Last we meet Jack Rosten. Jack struggles in school. He daydreams and doodles in his notebook. In the last week of the school year, his science teacher, Mr. Silver, gives him a choice: Retake seventh grade science (a humiliating prospect) or accompany him to Moon Shadow for two weeks to witness the eclipse and to help collect data for a cutting edge international experiment in pinpointing the existence of an exoplanet—that is, a planet outside the Solar System. Reluctantly, Jack agrees to go to the campsite.
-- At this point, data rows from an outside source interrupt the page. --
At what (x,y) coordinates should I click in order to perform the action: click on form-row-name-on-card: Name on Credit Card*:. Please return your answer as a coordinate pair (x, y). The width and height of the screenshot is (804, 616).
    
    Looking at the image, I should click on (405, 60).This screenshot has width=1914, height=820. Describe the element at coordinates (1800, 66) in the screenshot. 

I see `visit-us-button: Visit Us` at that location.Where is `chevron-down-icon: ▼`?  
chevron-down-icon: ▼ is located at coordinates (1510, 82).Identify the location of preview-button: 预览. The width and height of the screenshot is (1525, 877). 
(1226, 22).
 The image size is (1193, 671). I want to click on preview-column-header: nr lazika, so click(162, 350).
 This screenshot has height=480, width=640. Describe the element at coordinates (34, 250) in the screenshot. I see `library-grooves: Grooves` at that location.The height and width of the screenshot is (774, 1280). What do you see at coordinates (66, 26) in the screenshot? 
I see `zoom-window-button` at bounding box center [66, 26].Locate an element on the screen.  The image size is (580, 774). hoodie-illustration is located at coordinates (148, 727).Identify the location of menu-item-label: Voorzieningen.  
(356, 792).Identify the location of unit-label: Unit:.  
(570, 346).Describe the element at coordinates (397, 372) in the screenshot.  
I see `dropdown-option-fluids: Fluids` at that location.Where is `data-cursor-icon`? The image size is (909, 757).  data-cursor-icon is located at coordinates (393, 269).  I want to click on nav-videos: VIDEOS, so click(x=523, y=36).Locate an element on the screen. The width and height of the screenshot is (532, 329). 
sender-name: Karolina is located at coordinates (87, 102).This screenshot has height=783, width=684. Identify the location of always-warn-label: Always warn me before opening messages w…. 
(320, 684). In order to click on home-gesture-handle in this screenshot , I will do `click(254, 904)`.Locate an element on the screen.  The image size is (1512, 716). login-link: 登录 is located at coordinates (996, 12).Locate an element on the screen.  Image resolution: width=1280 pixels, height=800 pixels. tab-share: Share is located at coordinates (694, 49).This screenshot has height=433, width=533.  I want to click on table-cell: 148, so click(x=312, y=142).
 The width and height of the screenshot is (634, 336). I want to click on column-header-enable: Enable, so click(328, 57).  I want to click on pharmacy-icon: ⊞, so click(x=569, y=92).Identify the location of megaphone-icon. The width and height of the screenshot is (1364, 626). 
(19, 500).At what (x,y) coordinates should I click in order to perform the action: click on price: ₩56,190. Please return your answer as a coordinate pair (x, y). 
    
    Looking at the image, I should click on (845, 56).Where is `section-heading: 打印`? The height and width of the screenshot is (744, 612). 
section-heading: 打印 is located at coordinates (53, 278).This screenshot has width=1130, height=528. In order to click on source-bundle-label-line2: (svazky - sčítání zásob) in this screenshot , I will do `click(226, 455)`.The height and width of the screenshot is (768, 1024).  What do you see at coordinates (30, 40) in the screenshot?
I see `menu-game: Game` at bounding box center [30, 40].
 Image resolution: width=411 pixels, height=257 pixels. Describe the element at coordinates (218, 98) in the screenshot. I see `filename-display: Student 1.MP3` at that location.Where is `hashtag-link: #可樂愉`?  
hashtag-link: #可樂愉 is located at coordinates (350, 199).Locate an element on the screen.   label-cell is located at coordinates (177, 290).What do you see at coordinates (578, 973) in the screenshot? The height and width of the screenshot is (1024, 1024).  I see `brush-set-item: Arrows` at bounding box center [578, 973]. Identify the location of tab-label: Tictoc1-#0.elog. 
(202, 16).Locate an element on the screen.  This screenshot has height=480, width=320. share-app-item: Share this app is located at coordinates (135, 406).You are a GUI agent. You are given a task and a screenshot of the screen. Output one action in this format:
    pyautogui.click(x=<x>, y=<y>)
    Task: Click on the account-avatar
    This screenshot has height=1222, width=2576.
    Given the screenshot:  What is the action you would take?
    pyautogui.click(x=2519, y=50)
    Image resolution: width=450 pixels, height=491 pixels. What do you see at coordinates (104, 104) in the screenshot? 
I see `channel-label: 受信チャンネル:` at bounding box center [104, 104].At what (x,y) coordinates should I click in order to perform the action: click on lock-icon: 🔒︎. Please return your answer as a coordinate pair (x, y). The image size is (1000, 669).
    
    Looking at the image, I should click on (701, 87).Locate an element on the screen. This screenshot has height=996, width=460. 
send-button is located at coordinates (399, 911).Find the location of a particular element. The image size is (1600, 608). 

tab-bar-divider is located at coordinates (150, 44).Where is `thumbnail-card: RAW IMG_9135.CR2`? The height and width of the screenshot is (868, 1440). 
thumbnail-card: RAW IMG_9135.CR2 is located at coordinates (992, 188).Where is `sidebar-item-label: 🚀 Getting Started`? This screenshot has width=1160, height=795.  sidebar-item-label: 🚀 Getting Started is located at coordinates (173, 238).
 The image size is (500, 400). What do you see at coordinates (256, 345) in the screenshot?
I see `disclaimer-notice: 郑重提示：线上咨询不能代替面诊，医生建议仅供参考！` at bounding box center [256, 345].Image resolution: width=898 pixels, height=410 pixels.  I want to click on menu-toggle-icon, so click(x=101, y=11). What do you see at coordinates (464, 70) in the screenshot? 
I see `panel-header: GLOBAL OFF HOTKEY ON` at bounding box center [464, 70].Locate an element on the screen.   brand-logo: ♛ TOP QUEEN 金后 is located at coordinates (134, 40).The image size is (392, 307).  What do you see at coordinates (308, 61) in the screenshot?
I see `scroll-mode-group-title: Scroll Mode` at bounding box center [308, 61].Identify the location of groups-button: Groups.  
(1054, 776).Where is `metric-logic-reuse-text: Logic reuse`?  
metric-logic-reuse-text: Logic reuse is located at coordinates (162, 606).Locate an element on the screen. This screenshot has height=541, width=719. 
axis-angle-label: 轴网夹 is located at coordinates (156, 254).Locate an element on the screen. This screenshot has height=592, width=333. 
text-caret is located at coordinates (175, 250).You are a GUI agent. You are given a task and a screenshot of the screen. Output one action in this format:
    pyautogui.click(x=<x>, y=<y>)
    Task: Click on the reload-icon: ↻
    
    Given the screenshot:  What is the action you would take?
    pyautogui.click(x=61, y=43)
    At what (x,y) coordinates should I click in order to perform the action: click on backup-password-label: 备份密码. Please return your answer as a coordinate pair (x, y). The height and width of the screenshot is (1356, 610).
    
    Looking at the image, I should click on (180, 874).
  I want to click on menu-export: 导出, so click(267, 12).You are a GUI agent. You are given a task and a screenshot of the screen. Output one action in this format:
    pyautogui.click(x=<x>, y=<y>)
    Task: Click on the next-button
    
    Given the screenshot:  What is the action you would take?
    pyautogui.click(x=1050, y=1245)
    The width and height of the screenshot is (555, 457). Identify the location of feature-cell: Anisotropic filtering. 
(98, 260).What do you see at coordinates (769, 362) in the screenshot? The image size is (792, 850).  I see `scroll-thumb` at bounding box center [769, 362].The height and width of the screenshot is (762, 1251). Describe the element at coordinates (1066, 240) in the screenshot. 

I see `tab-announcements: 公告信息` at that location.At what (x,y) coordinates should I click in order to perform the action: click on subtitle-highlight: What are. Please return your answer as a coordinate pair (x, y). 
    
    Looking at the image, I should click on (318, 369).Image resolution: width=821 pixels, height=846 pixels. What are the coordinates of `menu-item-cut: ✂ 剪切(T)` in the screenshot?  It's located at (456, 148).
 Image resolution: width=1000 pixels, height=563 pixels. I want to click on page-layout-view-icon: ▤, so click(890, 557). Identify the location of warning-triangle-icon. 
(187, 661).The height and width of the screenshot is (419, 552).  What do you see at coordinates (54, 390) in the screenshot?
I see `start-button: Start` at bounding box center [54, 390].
The three forge a friendship as the eclipse approaches. Bree and Ally bond over an ill-conceived plan to get their parents to change their minds about moving. Jack responds unexpectedly to the responsibilities Mr. Silver gives him when the teacher must leave camp abruptly. Jack is also drawn to Ally’s intelligence and sunny practicality. Ally is flattered by Jack’s attention. Awkward about her appearance, she is unsure of her appeal to boys. Amid the preparations for the eclipse, Ally shows Bree the possibilities of life in the campground away from the distractions of civilization. Bree instructs Ally on survival strategies for school in a city. Together, the three pre-teens, along with their younger siblings and a camp friend of Ally’s named Ryan, complete the sophisticated experiment that helps to confirm the existence of the exoplanet.
Each of the kids is moved by the wonder of the rare astronomical event, and each understands that the experience at the campground has changed them. Ally comes to see the importance of social interaction and the value of friendship, and she is ready for the challenges of her new life in the city. Bree learns that her value need not be defined by the appreciation and admiration of others and that she has a kind of beauty that cannot be photographed or airbrushed. Jack emerges from his private escapist world of fantasy to see the wonder of the real world and the complex rewards of opening up to others.